Hasilnya, menurut drg. Amaliya, produk tembakau alternatif dinilai memiliki risiko kesehatan yang lebih rendah dibandingkan dengan rokok yang dikonsumsi dengan cara dibakar.
“Hal tersebut dapat terjadi karena dalam konsumsinya, produk tembakau alternatif seperti vape menggunakan teknologi yang dipanaskan bukan dibakar. Sehingga, TAR, senyawa karsinogenik berbahaya hasil pembakaran rokok bisa dieliminasi,” jelasnya melalui keterangannya, Rabu (21/2).
Senada dengan drg.

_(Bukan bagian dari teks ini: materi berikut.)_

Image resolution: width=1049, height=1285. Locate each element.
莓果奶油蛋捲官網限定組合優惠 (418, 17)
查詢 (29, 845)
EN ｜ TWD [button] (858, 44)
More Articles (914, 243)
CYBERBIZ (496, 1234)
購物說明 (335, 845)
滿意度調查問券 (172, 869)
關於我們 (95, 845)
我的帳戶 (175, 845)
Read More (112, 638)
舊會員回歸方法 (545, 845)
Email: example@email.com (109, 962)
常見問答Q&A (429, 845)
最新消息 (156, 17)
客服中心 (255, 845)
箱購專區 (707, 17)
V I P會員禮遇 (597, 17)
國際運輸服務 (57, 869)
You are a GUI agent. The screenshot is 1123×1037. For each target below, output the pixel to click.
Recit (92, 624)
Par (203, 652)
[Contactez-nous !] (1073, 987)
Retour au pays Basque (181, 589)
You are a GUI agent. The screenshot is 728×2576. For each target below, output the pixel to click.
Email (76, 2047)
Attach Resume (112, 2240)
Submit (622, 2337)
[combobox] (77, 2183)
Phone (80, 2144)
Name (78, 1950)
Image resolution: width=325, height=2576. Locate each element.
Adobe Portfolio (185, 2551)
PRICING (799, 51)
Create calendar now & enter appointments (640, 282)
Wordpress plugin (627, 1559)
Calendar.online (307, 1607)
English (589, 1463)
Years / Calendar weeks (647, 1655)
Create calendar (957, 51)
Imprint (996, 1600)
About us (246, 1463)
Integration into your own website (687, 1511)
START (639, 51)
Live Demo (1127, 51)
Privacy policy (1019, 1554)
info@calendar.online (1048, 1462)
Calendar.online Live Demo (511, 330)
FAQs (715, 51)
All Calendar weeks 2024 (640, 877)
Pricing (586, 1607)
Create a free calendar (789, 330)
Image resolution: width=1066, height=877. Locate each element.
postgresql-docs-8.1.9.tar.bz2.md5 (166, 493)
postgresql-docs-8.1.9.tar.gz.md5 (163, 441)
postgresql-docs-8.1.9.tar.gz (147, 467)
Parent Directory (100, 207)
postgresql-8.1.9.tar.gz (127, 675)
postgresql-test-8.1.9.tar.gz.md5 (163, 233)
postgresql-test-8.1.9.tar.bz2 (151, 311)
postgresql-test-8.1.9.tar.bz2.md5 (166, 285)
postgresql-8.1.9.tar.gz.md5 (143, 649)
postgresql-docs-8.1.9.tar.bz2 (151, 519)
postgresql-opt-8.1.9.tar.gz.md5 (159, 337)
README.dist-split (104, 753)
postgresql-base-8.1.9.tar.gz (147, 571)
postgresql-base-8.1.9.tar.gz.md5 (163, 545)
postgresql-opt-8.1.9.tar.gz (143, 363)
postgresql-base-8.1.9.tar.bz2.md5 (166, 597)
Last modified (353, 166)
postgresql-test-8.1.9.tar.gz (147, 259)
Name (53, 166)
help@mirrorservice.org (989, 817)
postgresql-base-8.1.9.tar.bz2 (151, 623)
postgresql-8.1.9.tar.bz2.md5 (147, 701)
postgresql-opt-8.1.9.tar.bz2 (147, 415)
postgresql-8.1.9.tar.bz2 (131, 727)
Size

Amaliya, perwakilan konsumen KABAR Dimas Jeremia mengatakan, produk tembakau alternatif memiliki risiko yang lebih rendah daripada rokok yang dikonsumsi dengan cara dibakar. “Sudah ada 97 % yang beralih dari rokok yang memiliki risiko tinggi ke produk tembakau alternatif yang risikonya lebih rendah,” paparnya.
Mengenai penetapan cukai Hasil Pengolahan Tembakau Lainnya (HPTL), Direktur Teknis dan Fasilitas Cukai Ditjen Bea Cukai Marisi Zainuddin Sihotang menjelaskan bahwa penetapan cukai HPTL diberlakukan pada cairan ekstrak yang berasal dari tembakau, termasuk tembakau hisap dan tembakau hirup.
Oleh karena itu, produk tembakau alternatif yang memenuhi syarat dan definisi dari produk HPTL akan dikenakan penetapan cukai, dikendalikan konsumsinya, dan diawasi peredarannya.
Menanggapi hal tersebut, Ketua Bidang Legal dan Business Development Asosiasi Personal Vaporizer Indonesia (APVI), anggota KABAR, Dendy Dwiputra mendukung Ditjen Bea Cukai untuk menetapkan regulasi cukai HPTL, namun tarif sebesar 57 % dianggap dapat mematikan industri.